This means there are two ways to view this horrifying happening: the way of the Law—which is the way of cold, hard facts, comparisons, counting, and measuring, of God’s decrees, do this and you shall live, it is impossible; and there is the way of Gospel—the way of His gifts, of His mercy, of His power made perfect in we who are weak. (2 Cor. 12:9) The way of Himself.
Abraham’s son, Isaac, is the first gift we look at—his only son, whom he loves, the son of God’s promise, given him when he was 100 years old (Gen. 21:5), whom he had waited for for 25 years. (Gen. 12:4) Over those 25 years Abraham doubted the Lord’s promises many times. So the Lord—the Second Person of the Holy Trinity, God in human form, Jesus—kept appearing to Abraham. He kept speaking. (Rom. 10:17) He kept repeating, renewing and revealing more of His promise to Abraham. (Gal. 3:16, 18, 22) You will have a son. (Gen. 15:4) All the nations of earth will be blessed through him. (Gen. 12:3; 22:18) And finally when Abraham is 99 years old, after 24 years, the Lord says, “Now is the time. It’s now so impossible that this is only happening by My Word, on My schedule, because it is My plan, and I will make it happen. (Gen. 17:17; 18:10) I will provide. Why? Because I promised to Eve so long ago that I would send a saviour born from her line. (Gen. 3:15) And now I am using you to send that saviour.” (Gen. 12:3)
But there are even more gifts than this son of promise. The Lord gives Himself to Abraham. He keeps appearing. Not in judgment. Not to give terrible dictates. But to call, gather and enlighten Abraham and his family. To bless them. To mercy them. To promise salvation for the whole world through them. (Gen. 12:3) This calls Abraham and his family to faith. It causes them to accomplish mighty things, impossible things. Why? Because God is gifting them. With Himself. With His promises. He does not lie. (Num. 23:19; Titus 1:2) He may make you wait. He may not answer the way you think He will or should. But He does not lie. He accomplishes His saving purposes—He makes good on what He has said. His gospel promise to you. Your eternal salvation.
Thus, Abraham, knows the Lord’s promise. I will have a child because the Lord promised. (Gen. 18:10) A child of promise. A beloved child. My only child of my wife. It is through this child that God will make my name great, will make me a great nation, will save all mankind, blessing all the families of the world through my offspring. (Gen. 21:12b; Heb. 11:18) Thus, when the Lord comes knocking, saying, “Sacrifice this child.” Abraham who has, like all of us, shown that he is both a man of faith and a man of sin, simultaneously existing in one body, because God has raised faith in him who was a sinner, he doesn’t cling to the facts on the ground, thinking, “But if I kill my child how will God accomplish His promises?” No. At this moment God works faith in His promises (Heb. 11:17-19), impossible faith (Heb. 11:1), faith you or I can not have except that the Holy Spirit call, gather, and enlighten us by His gifts with such faith. And Abraham does what the Lord said. (Gen. 22:3ff)

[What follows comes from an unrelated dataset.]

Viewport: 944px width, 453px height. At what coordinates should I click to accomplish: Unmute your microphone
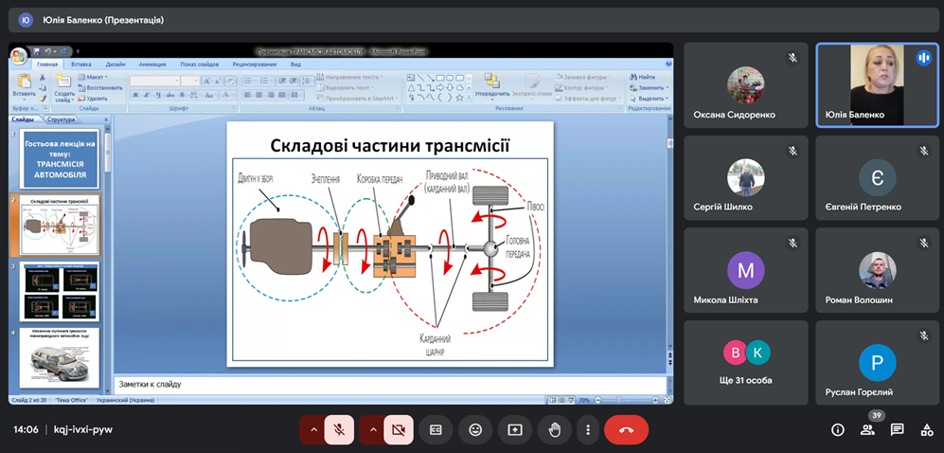coord(339,429)
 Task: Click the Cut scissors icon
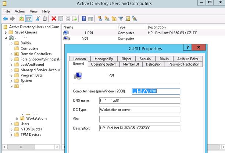38,19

Abraham does not lie when he says, “I and the child will go over there and worship and come back.” (Gen. 22:5) Abraham knows God’s promises. This child is promised by God (Gen. 18:10), a father of the one who will save all mankind. If a sacrifice has to happen for this to occur, so be it. Amen.
And yet we cringe. I’m sure Abraham did too. But in faith he confessed, “God will for Himself provide a lamb for the burnt offering.” (Gen. 22:8) So the father lays the wood on his son, his only son whom he loves. Isaac carries the wood of the sacrifice up the mount of Moriah—the same mount up which the Lamb of God carried the wood for His sacrifice for the sins of the world.
By His death Jesus, Isaac’s offspring, possessed the gates of his enemy. (Gen. 22:17b) Death is no longer our enemy for it belongs to Christ our Lord. (1 Cor. 15:55-57) It is now the gate to eternal life with Him.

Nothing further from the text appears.